Brief A: From the Java news page, list every software version number it mentions, each with the product it belongs to.
Brief B: Revise the passage of the Java news page from "Version 1.0.8 of" up to and including "includes this fix.", replacing "Apache httpd module" with "Apache web server module".

Reading text:
Java News from Friday, September 24, 2004

Version 1.0.8 of the open source Subversion source code control repository has been released to plug a minor security leak. "mod_authz_svn, the Apache httpd module which does path-based authorization on Subversion repositories, is not correctly protecting all metadata on unreadable paths....This security issue is not about revealing the contents of protected files: it only reveals metadata about protected areas such as paths and log messages. This may or may not be important to your organization, depending on how you're using path-based authorization, and the sensitivity of the metadata....These issues only affects users of mod_authz_svn, not people using native httpd.conf directives (such as <Limit> or <LimitExcept>) directives to limit general readability on whole repositories." There's also a new release candidate of Subversion 1.1 that includes this fix.

Apple has released the Java 1.4.2 Update 2 to all users via software update. This update "provides improved behavior for applets in Safari, and increased stability for desktop Java applications. Java 1.4.2 Update 2 also includes all the improvements from Java 1.4.2 Update 1. The system will be updated to Java 1.4.2 Update 2. If the system currently has Java 1.4.1, it will be removed. Any previous Java 1.4.2 installation will be completely replaced." Mac OS X 10.3.4 or later is required.

Records provided:

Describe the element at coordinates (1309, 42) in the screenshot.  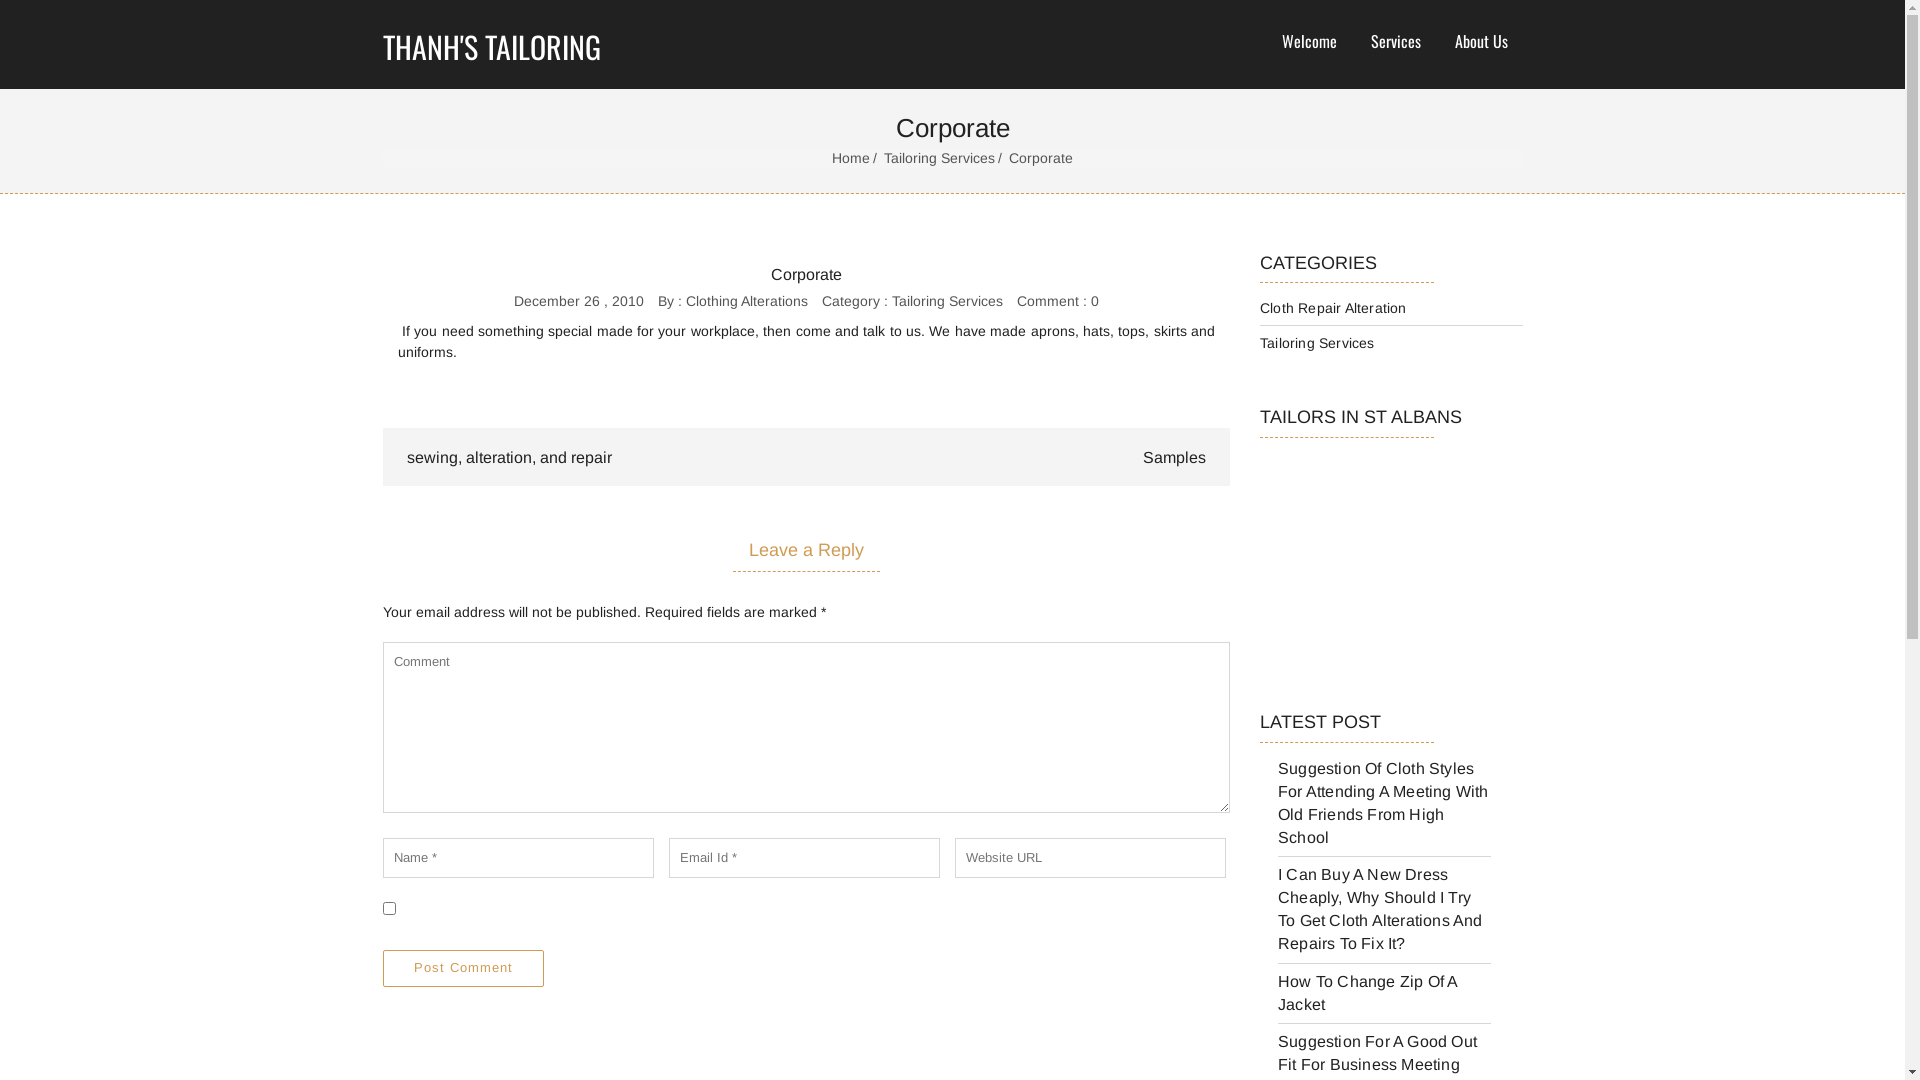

==

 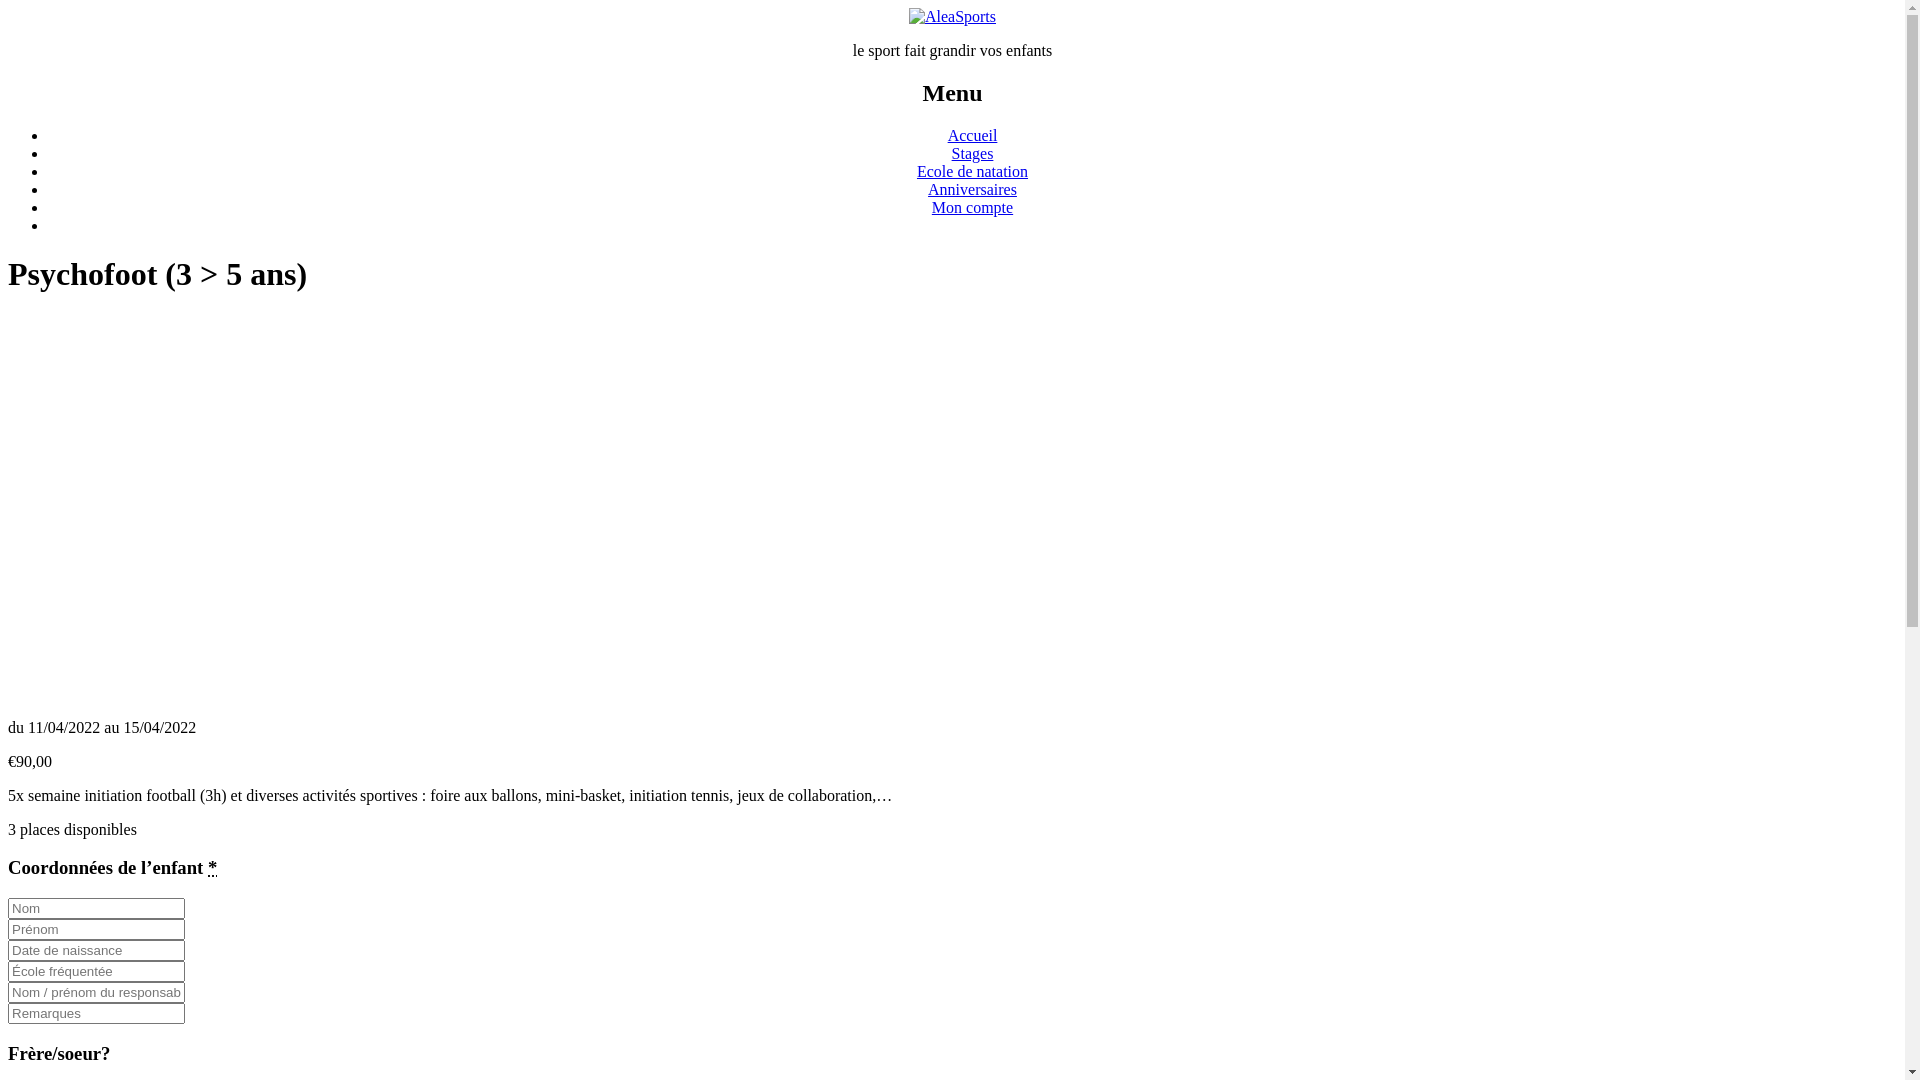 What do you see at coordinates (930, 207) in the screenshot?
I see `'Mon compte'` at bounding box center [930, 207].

Solution A:
Subversion 1.0.8
Subversion 1.1
Java 1.4.2 Update 2
Java 1.4.2 Update 1
Java 1.4.1
Java 1.4.2
Mac OS X 10.3.4

Solution B:
Version 1.0.8 of the open source Subversion source code control repository has been released to plug a minor security leak. "mod_authz_svn, the Apache web server module which does path-based authorization on Subversion repositories, is not correctly protecting all metadata on unreadable paths....This security issue is not about revealing the contents of protected files: it only reveals metadata about protected areas such as paths and log messages. This may or may not be important to your organization, depending on how you're using path-based authorization, and the sensitivity of the metadata....These issues only affects users of mod_authz_svn, not people using native httpd.conf directives (such as <Limit> or <LimitExcept>) directives to limit general readability on whole repositories." There's also a new release candidate of Subversion 1.1 that includes this fix.